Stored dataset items
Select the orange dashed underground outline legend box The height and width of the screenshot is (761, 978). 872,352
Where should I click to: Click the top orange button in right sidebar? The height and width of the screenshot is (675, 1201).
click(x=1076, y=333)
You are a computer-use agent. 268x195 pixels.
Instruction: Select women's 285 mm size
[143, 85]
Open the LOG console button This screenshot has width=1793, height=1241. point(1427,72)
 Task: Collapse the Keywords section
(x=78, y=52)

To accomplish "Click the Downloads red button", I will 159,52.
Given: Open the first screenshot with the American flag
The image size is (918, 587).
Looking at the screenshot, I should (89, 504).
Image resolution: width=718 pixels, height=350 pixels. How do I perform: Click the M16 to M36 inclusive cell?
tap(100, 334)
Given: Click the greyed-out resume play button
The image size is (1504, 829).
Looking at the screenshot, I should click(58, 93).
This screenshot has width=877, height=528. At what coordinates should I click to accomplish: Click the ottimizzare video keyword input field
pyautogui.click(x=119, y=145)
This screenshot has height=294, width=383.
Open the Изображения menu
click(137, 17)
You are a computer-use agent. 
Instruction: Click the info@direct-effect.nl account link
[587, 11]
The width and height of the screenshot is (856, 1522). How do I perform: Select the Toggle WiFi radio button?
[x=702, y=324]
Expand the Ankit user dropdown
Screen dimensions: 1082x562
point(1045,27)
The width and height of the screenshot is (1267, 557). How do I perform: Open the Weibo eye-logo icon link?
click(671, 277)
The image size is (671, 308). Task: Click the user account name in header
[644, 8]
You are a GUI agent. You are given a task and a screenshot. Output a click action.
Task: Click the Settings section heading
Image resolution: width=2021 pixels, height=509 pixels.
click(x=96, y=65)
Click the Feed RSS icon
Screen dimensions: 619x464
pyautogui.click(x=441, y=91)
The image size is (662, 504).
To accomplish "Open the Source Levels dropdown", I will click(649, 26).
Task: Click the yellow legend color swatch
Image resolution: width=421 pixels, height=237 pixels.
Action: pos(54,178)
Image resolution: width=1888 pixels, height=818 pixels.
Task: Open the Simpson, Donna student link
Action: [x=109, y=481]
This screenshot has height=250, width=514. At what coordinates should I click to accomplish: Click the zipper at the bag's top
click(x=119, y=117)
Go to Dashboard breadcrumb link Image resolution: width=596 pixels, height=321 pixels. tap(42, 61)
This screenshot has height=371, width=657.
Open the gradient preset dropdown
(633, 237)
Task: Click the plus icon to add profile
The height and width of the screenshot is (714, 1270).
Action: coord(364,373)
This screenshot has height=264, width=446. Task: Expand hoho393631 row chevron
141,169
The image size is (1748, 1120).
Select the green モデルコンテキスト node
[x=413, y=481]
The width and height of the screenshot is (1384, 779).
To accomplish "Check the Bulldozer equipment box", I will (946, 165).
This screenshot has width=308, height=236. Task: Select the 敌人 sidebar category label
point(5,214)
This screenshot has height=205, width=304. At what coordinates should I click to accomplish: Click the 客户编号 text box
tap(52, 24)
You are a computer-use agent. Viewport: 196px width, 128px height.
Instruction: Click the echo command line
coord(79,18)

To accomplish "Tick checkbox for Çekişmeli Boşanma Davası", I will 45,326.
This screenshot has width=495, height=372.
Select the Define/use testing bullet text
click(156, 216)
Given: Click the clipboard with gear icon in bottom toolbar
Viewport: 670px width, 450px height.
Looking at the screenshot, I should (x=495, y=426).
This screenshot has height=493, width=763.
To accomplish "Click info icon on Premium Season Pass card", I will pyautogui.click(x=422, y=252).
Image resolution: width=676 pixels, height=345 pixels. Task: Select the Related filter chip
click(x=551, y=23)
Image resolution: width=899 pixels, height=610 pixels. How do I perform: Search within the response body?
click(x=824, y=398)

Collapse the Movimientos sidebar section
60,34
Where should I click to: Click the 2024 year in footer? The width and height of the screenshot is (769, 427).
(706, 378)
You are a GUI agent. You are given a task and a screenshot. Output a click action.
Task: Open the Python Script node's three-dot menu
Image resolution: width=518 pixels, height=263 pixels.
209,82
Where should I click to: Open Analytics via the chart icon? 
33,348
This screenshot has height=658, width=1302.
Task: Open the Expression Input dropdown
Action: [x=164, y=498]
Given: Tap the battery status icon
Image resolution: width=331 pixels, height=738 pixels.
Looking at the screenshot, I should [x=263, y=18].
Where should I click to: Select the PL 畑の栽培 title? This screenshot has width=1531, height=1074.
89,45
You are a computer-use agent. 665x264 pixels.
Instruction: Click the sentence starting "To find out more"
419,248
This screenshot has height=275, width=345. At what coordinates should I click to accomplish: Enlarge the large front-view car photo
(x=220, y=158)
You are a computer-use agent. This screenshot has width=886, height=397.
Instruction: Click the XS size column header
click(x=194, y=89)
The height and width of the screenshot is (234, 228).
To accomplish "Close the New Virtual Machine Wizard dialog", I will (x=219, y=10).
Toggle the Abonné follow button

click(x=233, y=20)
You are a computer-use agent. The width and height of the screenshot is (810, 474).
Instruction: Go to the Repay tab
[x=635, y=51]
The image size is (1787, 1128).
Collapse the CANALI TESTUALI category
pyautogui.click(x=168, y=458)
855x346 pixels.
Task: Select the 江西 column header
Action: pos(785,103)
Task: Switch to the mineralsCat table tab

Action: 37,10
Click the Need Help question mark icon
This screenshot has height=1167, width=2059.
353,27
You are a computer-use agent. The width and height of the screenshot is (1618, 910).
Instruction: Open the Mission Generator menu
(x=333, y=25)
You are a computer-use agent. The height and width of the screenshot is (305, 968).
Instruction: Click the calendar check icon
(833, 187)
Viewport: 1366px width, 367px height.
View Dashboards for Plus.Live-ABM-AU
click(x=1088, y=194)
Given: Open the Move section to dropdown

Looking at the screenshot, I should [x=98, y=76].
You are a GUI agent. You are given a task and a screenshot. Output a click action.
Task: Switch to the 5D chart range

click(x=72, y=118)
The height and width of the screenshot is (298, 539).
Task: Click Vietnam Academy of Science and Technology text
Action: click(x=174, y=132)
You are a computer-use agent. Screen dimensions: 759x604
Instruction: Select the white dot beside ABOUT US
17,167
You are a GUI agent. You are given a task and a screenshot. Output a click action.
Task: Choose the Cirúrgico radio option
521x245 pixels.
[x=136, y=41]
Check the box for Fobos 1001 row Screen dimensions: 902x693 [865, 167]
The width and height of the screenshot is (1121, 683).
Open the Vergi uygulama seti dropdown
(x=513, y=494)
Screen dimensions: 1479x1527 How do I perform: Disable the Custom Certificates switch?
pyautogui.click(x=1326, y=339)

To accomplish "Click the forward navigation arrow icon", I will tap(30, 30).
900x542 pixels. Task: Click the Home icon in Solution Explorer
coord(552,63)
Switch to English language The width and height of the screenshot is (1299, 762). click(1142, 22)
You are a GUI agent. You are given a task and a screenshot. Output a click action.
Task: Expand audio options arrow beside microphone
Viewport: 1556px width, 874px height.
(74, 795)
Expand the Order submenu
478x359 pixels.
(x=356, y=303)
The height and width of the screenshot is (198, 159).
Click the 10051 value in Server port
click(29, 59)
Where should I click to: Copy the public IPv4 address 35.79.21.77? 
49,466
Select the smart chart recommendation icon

• [The exercise]: Update the rows above by changing "Source Levels" to "Log Levels" and leaving everything else unchanged.

• [Correct response]:
Select the orange dashed underground outline legend box The height and width of the screenshot is (761, 978). 872,352
Where should I click to: Click the top orange button in right sidebar? The height and width of the screenshot is (675, 1201).
click(x=1076, y=333)
You are a computer-use agent. 268x195 pixels.
Instruction: Select women's 285 mm size
[143, 85]
Open the LOG console button This screenshot has width=1793, height=1241. point(1427,72)
 Task: Collapse the Keywords section
(x=78, y=52)

To accomplish "Click the Downloads red button", I will 159,52.
Given: Open the first screenshot with the American flag
The image size is (918, 587).
Looking at the screenshot, I should (89, 504).
Image resolution: width=718 pixels, height=350 pixels. How do I perform: Click the M16 to M36 inclusive cell?
tap(100, 334)
Given: Click the greyed-out resume play button
The image size is (1504, 829).
Looking at the screenshot, I should click(58, 93).
This screenshot has width=877, height=528. At what coordinates should I click to accomplish: Click the ottimizzare video keyword input field
pyautogui.click(x=119, y=145)
This screenshot has height=294, width=383.
Open the Изображения menu
click(137, 17)
You are a computer-use agent. 
Instruction: Click the info@direct-effect.nl account link
[587, 11]
The width and height of the screenshot is (856, 1522). How do I perform: Select the Toggle WiFi radio button?
[x=702, y=324]
Expand the Ankit user dropdown
Screen dimensions: 1082x562
point(1045,27)
The width and height of the screenshot is (1267, 557). How do I perform: Open the Weibo eye-logo icon link?
click(671, 277)
The image size is (671, 308). Task: Click the user account name in header
[644, 8]
You are a GUI agent. You are given a task and a screenshot. Output a click action.
Task: Click the Settings section heading
Image resolution: width=2021 pixels, height=509 pixels.
click(x=96, y=65)
Click the Feed RSS icon
Screen dimensions: 619x464
pyautogui.click(x=441, y=91)
The image size is (662, 504).
To accomplish "Open the Log Levels dropdown", I will click(649, 26).
Task: Click the yellow legend color swatch
Image resolution: width=421 pixels, height=237 pixels.
Action: pos(54,178)
Image resolution: width=1888 pixels, height=818 pixels.
Task: Open the Simpson, Donna student link
Action: [x=109, y=481]
This screenshot has height=250, width=514. At what coordinates should I click to accomplish: Click the zipper at the bag's top
click(x=119, y=117)
Go to Dashboard breadcrumb link Image resolution: width=596 pixels, height=321 pixels. tap(42, 61)
This screenshot has height=371, width=657.
Open the gradient preset dropdown
(633, 237)
Task: Click the plus icon to add profile
The height and width of the screenshot is (714, 1270).
Action: coord(364,373)
This screenshot has height=264, width=446. Task: Expand hoho393631 row chevron
141,169
The image size is (1748, 1120).
Select the green モデルコンテキスト node
[x=413, y=481]
The width and height of the screenshot is (1384, 779).
To accomplish "Check the Bulldozer equipment box", I will (946, 165).
This screenshot has width=308, height=236. Task: Select the 敌人 sidebar category label
point(5,214)
This screenshot has height=205, width=304. At what coordinates should I click to accomplish: Click the 客户编号 text box
tap(52, 24)
You are a computer-use agent. Viewport: 196px width, 128px height.
Instruction: Click the echo command line
coord(79,18)

To accomplish "Tick checkbox for Çekişmeli Boşanma Davası", I will 45,326.
This screenshot has width=495, height=372.
Select the Define/use testing bullet text
click(156, 216)
Given: Click the clipboard with gear icon in bottom toolbar
Viewport: 670px width, 450px height.
Looking at the screenshot, I should (x=495, y=426).
This screenshot has height=493, width=763.
To accomplish "Click info icon on Premium Season Pass card", I will pyautogui.click(x=422, y=252).
Image resolution: width=676 pixels, height=345 pixels. Task: Select the Related filter chip
click(x=551, y=23)
Image resolution: width=899 pixels, height=610 pixels. How do I perform: Search within the response body?
click(x=824, y=398)

Collapse the Movimientos sidebar section
60,34
Where should I click to: Click the 2024 year in footer? The width and height of the screenshot is (769, 427).
(706, 378)
You are a GUI agent. You are given a task and a screenshot. Output a click action.
Task: Open the Python Script node's three-dot menu
Image resolution: width=518 pixels, height=263 pixels.
209,82
Where should I click to: Open Analytics via the chart icon? 
33,348
This screenshot has height=658, width=1302.
Task: Open the Expression Input dropdown
Action: [x=164, y=498]
Given: Tap the battery status icon
Image resolution: width=331 pixels, height=738 pixels.
Looking at the screenshot, I should [x=263, y=18].
Where should I click to: Select the PL 畑の栽培 title? This screenshot has width=1531, height=1074.
89,45
You are a computer-use agent. 665x264 pixels.
Instruction: Click the sentence starting "To find out more"
419,248
This screenshot has height=275, width=345. At what coordinates should I click to accomplish: Enlarge the large front-view car photo
(x=220, y=158)
You are a computer-use agent. This screenshot has width=886, height=397.
Instruction: Click the XS size column header
click(x=194, y=89)
The height and width of the screenshot is (234, 228).
To accomplish "Close the New Virtual Machine Wizard dialog", I will (x=219, y=10).
Toggle the Abonné follow button

click(x=233, y=20)
You are a computer-use agent. The width and height of the screenshot is (810, 474).
Instruction: Go to the Repay tab
[x=635, y=51]
The image size is (1787, 1128).
Collapse the CANALI TESTUALI category
pyautogui.click(x=168, y=458)
855x346 pixels.
Task: Select the 江西 column header
Action: pos(785,103)
Task: Switch to the mineralsCat table tab

Action: 37,10
Click the Need Help question mark icon
This screenshot has height=1167, width=2059.
353,27
You are a computer-use agent. The width and height of the screenshot is (1618, 910).
Instruction: Open the Mission Generator menu
(x=333, y=25)
You are a computer-use agent. The height and width of the screenshot is (305, 968).
Instruction: Click the calendar check icon
(833, 187)
Viewport: 1366px width, 367px height.
View Dashboards for Plus.Live-ABM-AU
click(x=1088, y=194)
Given: Open the Move section to dropdown

Looking at the screenshot, I should [x=98, y=76].
You are a GUI agent. You are given a task and a screenshot. Output a click action.
Task: Switch to the 5D chart range

click(x=72, y=118)
The height and width of the screenshot is (298, 539).
Task: Click Vietnam Academy of Science and Technology text
Action: click(x=174, y=132)
You are a computer-use agent. Screen dimensions: 759x604
Instruction: Select the white dot beside ABOUT US
17,167
You are a GUI agent. You are given a task and a screenshot. Output a click action.
Task: Choose the Cirúrgico radio option
521x245 pixels.
[x=136, y=41]
Check the box for Fobos 1001 row Screen dimensions: 902x693 [865, 167]
The width and height of the screenshot is (1121, 683).
Open the Vergi uygulama seti dropdown
(x=513, y=494)
Screen dimensions: 1479x1527 How do I perform: Disable the Custom Certificates switch?
pyautogui.click(x=1326, y=339)

To accomplish "Click the forward navigation arrow icon", I will tap(30, 30).
900x542 pixels. Task: Click the Home icon in Solution Explorer
coord(552,63)
Switch to English language The width and height of the screenshot is (1299, 762). click(1142, 22)
You are a GUI agent. You are given a task and a screenshot. Output a click action.
Task: Expand audio options arrow beside microphone
Viewport: 1556px width, 874px height.
(74, 795)
Expand the Order submenu
478x359 pixels.
(x=356, y=303)
The height and width of the screenshot is (198, 159).
Click the 10051 value in Server port
click(29, 59)
Where should I click to: Copy the public IPv4 address 35.79.21.77? 
49,466
Select the smart chart recommendation icon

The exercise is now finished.